■ **EXERCISE REQUIREMENTS**:
a) In the pandas tutorial excerpt, why do some DataFrame columns have to be accessed with square braces?
b) Reproduce the passage of the pandas tutorial excerpt that opens with the words containing "If we can come" and closes with "an entire column_.".

■ **DOCUMENT SECTION**:
++++++++++

If we can come up with a boolean statement that uses one of our DataFrame's columns, we can put that statement inside of the square braces to make our filter. Keep in mind that, because some of our column names have spaces, we actually have to use square braces to access the columns.

**With your partner, try to come up with a boolean statement that would only catch Player 1 choices that equal rock**.

_Hint: `==` can be used to check if a value matches across an entire column_.

**Once you have it, enter your filter below and get the results**

In [0]:
p1_rock = None # Change None to your filter!
p1_rock # Display the result

#### Using `shape` for counts

Because `shape` returns the rows and columns of a DataFrame, it can tell us the count of values after we've applied a filter. Now, `shape` is a tuple, which works kind of like a list. We only want the first part of the tuple, so we use the zero index to get it. Watch:

In [0]:
shape_example = (10,20) # Notice the parens instead of [] for a tuple
shape_example[0]

With that knowledge, use `shape` to extract the count of Player 1 rock choices from `p1_rock`.

In [0]:
# Use shape and tuple indexing to get just the row count from p1_rock


### Grouping by Player

Our data will become more useful if we group the games by player. Put another way, we want a set of DataFrame, each DataFrame only containing games that involved a specific player. To do that, we're first going to talk about dictionaries

#### Dictionaries

Lists you know. They're just series of values. Dictionaries allow us to store information by _key_, so it's easy to look it up later. Here's an example dictionary.

In [0]:
users = { # Curly brace instead of [
    "steve": "letmein", # key : value
    "alice": "password1",
    "azrael": "123456"
}

# Adding a user to the dict
users["linda"] = "passwordpasswordpassword" # We add to dictionaries by naming the key and assigning with = 

print(users["steve"]) # Change this to see what happens when you use different keys

These are terrible passwords for these users, but as you can see, it's easy to look up a password for a given username. So we're going to build a dictionary where the keys are player names, and the values are DataFrames holding ONLY games that player played in.

++++++++++

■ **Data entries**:
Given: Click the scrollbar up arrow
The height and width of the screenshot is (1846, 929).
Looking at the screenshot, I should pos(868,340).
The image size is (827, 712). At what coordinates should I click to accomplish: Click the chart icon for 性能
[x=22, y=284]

++++++++++

■ **PER-TASK OUTPUTS**:
a) Because some of the column names have spaces.

b)
If we can come up with a boolean statement that uses one of our DataFrame's columns, we can put that statement inside of the square braces to make our filter. Keep in mind that, because some of our column names have spaces, we actually have to use square braces to access the columns.

**With your partner, try to come up with a boolean statement that would only catch Player 1 choices that equal rock**.

_Hint: `==` can be used to check if a value matches across an entire column_.